Suddenly Charley stopped dead still. Among the ashes turned over by his stick was a long, thin sheet of ash. Charley looked at it a moment in astonishment. Then he knew that it was pasteboard. He sank to his knees on the blackened earth and with his fingers carefully worked in the still warm ashes, raking off the upper layers of leaves gently, so as not to disturb the bottom of the pile. Carefully he worked, until he had laid bare a long strip of what had been pasteboard. At his touch this, like the leaves, crumbled. But one end of it did not disintegrate. A tiny piece was unconsumed. From the ashes Charley drew forth a charred bit of greenish pasteboard. Swiftly but carefully he raked aside the burned pasteboard. Then he gave a little cry. On the ground, in the very bottom of the heap, was some candle grease. His startled exclamation brought Mr. Marlin and Lew running to his side.
“What have you found?” asked the forester sharply.
“A piece of unconsumed pasteboard and some candle grease,” said Charley slowly. “They were under this mound of burned leaves.”
“We need look no farther for the starting-place of this fire,” said the forester, his face very sober. “It is just as I suspected. This fire was of incendiary origin. Whoever set it, placed a lighted candle inside a pasteboard box, partly filled the box with leaves, heaped some leaves on top of it, and hurried away. The candle probably burned for hours before it burned low enough to set fire to the leaves. By that time the culprit was far away and could prove an alibi.”
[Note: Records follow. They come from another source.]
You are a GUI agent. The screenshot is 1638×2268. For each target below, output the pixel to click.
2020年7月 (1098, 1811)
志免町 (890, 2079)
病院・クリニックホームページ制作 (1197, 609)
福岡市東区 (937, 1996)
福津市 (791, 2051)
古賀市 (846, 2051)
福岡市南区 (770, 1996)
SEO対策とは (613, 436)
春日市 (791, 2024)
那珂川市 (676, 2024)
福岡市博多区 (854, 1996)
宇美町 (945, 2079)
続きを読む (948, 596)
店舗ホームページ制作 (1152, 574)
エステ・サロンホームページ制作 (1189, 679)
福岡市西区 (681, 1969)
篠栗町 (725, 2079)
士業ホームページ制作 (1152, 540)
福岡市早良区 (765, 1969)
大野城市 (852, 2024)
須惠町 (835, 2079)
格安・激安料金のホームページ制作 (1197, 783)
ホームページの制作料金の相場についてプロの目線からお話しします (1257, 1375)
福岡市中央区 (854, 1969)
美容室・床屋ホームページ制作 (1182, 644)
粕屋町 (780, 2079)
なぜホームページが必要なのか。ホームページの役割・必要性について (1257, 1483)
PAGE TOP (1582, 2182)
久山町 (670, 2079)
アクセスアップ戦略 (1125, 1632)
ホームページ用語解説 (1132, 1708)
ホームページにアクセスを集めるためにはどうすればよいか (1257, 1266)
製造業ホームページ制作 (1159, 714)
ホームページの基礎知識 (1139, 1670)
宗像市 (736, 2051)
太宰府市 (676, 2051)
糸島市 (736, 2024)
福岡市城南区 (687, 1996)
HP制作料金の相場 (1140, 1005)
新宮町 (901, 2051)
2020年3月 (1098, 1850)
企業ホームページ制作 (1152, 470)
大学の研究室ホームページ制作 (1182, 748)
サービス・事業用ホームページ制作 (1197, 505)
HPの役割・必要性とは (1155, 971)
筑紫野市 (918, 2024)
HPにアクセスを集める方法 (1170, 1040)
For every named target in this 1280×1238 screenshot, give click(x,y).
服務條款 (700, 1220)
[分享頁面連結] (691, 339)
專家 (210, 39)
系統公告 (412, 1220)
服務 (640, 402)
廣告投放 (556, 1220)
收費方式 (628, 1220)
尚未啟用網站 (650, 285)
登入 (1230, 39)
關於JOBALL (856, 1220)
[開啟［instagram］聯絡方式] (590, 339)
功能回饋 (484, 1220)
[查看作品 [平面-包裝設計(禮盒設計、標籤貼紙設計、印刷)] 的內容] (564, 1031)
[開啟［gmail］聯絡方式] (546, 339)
Charley drew from his pocket the little microscope he used in his class in botany in the high school. Over and over he turned the scorched scrap of pasteboard, studying it intently.
“The fibers are arranged in a peculiar way,” he said, “and there’s an almost invisible machine marking of a peculiar pattern. The color of the pasteboard was a dark green.”
The forester took the microscope and examined the charred fragment, handing both, when he had finished, to Lew.
“This is our clue to the incendiary,” he said slowly. “We must find where pasteboard like that comes from and who had some of it. Meantime, do not breathe a word of this to any one. Do not let a soul know that we have discovered how the fire originated. Let them think we know nothing. And bear in mind what I told you before: suspect anybody that circumstances point to, no matter who he is. Now remember! Not a soul outside of the three of us must know about this. We’ve got a long trail ahead of us, but we have at last got a clue. Sooner or later, if we keep our eyes and ears open and our mouths shut, we’ll find the man who set this forest afire.”